EXTRACTED TEXT =>

August 11, 2021
Greetings,
As director of the Midwest Early Recovery Fund at the Center for Disaster Philanthropy (CDP), I am providing this letter to support Recovering Oklahomans After Disaster (ROAD).
CDP’s Midwest Early Recovery Fund (ERF) provides communities affected by low-attention disasters valuable recovery resources. The Fund supports those most vulnerable to the impact of a natural disaster, so the whole community benefits from a more holistic and robust recovery.
The Fund is utilized to address issues two weeks to eighteen months after natural disasters, including tornadoes, flooding, earthquakes, landslides, and wildfires, in a 10-state region that includes Arkansas, Iowa, Kansas, Minnesota, Missouri, Montana, Nebraska, North Dakota, Oklahoma and South Dakota. Our funds, granted for early recovery services, are intended to spark recovery efforts and to encourage the development or engagement of local leaders and community members to ensure that the whole community can recover.
In the wake of recent disasters in Oklahoma, including 2021 winter storms and 2019 floods, ROAD has consistently provided excellent damage assessments, volunteer coordination and project management. Previous to these recent events, the leadership of ROAD have a track record of ensuring that Oklahomans can return home after weather and climate-related disasters.
ERF has been proud to support ROAD with funding starting in 2019 and continuing through 2021. ROAD has effectively utilized these resources to help hundreds of households with repair needs and has been committed to making sure those with the greatest and least resources find home again.
As housing recovery needs continue to exist and grow, it is essential that places like Oklahoma, where weather and climate disasters frequently occur with increasing severity, have an organization like ROAD.
I am pleased to submit this letter in support of ROAD. It is my sincerest hope that you will consider a partnership with ROAD that will lead to additional support for Oklahoman families who are currently waiting for home repairs and those whom future tornados and floods will impact.
Sincerely,
Cari Cullen
Director, Midwest Early Recovery Fund
Center for Disaster Philanthropy
To Whom It May Concern,
Recovering Oklahomans After Disaster (ROAD) will be a vital partner in aiding the state’s most vulnerable residents following emergency events. Chad Detwiler, Kevin Walker, and Hal Wright have been instrumental in assisting thousands of Oklahoma families as part of the Oklahoma United Methodist Disaster Response (OKUMC-DR) ministry. These three men have served the disaster community as principal volunteer organizers and construction project managers following the four central Oklahoma tornadoes in 2013, state-wide flooding in 2015, numerous ice storms, flooding in Lawton and Maysville, tornado events in Tulsa, wildfire recovery, and other disasters around the state.
When OKUMC’s disaster response ministry closed, Chad, Kevin, and Hal established ROAD to continue the vital work of mobilizing volunteers and repairing homes for those impacted by disasters. Most disasters in Oklahoma do not receive any assistance from the Federal Emergency Management Agency (FEMA) for families or individuals. Our non-profit partners are our first and last line of defense in assisting families when federal programs are not available. Even when federal assistance is available, it is usually a small fraction of the total cost of repairs, which leaves Oklahomans on fixed incomes, those with disabilities, and single parents and their children especially vulnerable to further hardships. Without the efforts of ROAD to continue to recruit volunteers and repair homes, many families will simply never recover.

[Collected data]
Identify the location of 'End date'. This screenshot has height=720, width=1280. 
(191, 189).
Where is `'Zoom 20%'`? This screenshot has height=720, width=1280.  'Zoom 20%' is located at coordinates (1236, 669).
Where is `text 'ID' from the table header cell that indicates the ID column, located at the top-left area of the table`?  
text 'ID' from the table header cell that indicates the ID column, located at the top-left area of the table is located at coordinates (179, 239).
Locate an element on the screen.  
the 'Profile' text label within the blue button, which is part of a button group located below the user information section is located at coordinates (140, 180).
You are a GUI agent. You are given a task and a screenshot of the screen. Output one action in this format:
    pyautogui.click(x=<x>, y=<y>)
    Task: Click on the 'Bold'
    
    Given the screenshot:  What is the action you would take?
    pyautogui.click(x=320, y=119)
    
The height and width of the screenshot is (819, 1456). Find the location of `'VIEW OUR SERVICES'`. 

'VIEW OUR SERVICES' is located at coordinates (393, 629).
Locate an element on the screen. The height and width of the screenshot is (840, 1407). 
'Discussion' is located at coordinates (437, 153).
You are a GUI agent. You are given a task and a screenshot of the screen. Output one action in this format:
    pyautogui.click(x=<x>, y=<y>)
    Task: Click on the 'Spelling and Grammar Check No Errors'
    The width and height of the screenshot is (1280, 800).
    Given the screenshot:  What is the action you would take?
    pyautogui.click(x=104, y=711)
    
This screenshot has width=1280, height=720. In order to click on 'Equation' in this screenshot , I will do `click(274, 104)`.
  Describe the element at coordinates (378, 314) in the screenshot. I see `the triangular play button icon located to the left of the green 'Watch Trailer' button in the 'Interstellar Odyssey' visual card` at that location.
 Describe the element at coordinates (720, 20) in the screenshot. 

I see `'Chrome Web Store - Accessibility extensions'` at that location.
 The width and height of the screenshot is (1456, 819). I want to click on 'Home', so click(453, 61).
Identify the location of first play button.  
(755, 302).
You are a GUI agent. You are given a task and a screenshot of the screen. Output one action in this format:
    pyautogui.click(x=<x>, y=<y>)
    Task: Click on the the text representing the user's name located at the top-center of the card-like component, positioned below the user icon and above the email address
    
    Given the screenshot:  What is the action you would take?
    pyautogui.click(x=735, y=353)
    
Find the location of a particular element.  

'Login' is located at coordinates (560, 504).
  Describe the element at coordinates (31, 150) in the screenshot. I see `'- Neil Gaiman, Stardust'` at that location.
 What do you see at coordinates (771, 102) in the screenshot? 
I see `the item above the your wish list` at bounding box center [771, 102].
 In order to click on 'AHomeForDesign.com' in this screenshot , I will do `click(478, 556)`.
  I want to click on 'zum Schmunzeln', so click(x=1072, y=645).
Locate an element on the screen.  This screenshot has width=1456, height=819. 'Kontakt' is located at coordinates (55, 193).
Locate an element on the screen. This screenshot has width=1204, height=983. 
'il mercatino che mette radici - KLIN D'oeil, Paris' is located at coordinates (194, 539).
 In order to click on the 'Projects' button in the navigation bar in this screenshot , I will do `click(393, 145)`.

DIRECTIONS =>
1. In the ROAD support letters, what are the answers to these questions?
(a) How long after a natural disaster does the Midwest Early Recovery Fund address issues?
(b) Over which years has ERF funded ROAD?
(c) Which ministry were Chad Detwiler, Kevin Walker, and Hal Wright part of?
2. Does each statement agree with the ROAD support letters?
(a) Texas is part of the Fund's 10-state region.
(b) Most disasters in Oklahoma get no FEMA assistance for families or individuals.
(c) ROAD was set up after OKUMC's disaster response ministry closed.
3. Write out the passage of the ROAD support letters starting with "In the wake" and going on through "and climate-related disasters.", swapping "excellent" for "thorough".

SOLVED PROBLEMS =>
1.
(a) Two weeks to eighteen months after the disaster.
(b) Starting in 2019 and continuing through 2021.
(c) The Oklahoma United Methodist Disaster Response (OKUMC-DR) ministry.

2.
(a) No: "a 10-state region that includes Arkansas, Iowa, Kansas, Minnesota, Missouri, Montana, Nebraska, North Dakota, Oklahoma and South Dakota"
(b) Yes: "Most disasters in Oklahoma do not receive any assistance from the Federal Emergency Management Agency (FEMA) for families or individuals."
(c) Yes: "When OKUMC’s disaster response ministry closed, Chad, Kevin, and Hal established ROAD"

3.
In the wake of recent disasters in Oklahoma, including 2021 winter storms and 2019 floods, ROAD has consistently provided thorough damage assessments, volunteer coordination and project management. Previous to these recent events, the leadership of ROAD have a track record of ensuring that Oklahomans can return home after weather and climate-related disasters.